── MATERIAL FOR THIS EXERCISE ──
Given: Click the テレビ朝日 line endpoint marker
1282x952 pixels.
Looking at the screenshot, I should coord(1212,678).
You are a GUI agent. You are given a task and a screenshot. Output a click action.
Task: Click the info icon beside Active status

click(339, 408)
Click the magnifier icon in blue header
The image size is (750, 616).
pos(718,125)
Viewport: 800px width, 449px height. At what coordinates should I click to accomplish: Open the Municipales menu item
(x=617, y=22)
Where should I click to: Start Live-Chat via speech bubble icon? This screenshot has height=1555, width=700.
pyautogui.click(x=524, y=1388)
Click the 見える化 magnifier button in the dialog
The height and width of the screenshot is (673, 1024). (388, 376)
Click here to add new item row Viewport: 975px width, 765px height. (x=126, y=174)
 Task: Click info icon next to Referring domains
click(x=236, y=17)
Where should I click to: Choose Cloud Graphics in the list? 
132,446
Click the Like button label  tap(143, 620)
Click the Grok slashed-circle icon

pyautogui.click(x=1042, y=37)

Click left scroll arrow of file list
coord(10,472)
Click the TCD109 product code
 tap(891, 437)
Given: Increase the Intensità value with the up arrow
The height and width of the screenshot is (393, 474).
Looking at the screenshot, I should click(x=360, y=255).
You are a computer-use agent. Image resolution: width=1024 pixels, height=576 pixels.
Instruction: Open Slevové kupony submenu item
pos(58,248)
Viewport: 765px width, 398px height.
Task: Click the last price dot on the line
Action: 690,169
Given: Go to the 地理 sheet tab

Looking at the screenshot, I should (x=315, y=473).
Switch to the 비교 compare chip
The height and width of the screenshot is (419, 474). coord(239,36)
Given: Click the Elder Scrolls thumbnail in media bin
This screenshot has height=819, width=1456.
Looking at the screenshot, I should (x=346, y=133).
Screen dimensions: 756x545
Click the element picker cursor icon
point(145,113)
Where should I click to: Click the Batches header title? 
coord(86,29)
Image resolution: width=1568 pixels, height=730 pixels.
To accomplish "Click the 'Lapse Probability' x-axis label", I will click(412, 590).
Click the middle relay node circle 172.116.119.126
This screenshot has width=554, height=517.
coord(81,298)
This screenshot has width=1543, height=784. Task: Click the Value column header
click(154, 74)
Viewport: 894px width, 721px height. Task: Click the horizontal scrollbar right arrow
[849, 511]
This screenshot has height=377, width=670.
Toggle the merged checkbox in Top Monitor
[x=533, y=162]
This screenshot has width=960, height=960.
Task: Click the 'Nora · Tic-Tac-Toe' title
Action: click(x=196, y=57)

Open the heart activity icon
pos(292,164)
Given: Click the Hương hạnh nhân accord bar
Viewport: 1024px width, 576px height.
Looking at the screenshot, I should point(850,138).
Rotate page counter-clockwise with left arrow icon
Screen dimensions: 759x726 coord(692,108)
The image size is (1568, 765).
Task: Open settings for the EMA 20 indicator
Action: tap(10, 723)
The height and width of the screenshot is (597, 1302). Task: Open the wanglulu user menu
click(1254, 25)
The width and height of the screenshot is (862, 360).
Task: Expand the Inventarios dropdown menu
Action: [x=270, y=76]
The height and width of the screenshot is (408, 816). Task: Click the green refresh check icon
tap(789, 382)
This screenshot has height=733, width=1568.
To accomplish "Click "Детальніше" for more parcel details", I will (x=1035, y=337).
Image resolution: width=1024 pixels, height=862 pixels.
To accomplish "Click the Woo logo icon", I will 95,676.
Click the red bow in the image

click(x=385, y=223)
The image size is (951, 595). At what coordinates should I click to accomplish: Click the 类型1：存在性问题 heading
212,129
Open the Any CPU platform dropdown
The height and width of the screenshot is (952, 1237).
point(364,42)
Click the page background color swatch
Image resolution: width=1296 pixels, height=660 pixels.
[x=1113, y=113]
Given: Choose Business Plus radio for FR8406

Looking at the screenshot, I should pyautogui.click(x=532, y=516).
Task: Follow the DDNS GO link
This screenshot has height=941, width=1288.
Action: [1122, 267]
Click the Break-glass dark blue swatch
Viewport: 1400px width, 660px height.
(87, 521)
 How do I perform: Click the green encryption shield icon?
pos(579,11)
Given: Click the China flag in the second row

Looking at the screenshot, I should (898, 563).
───
▸ **WHAT TO WORK ON**:
Where a line of the data above includes the string "agent", pull it out.

▸ **RESPONSE TO THIS TASK**:
You are a GUI agent. You are given a task and a screenshot. Output a click action.
You are a computer-use agent. Image resolution: width=1024 pixels, height=576 pixels.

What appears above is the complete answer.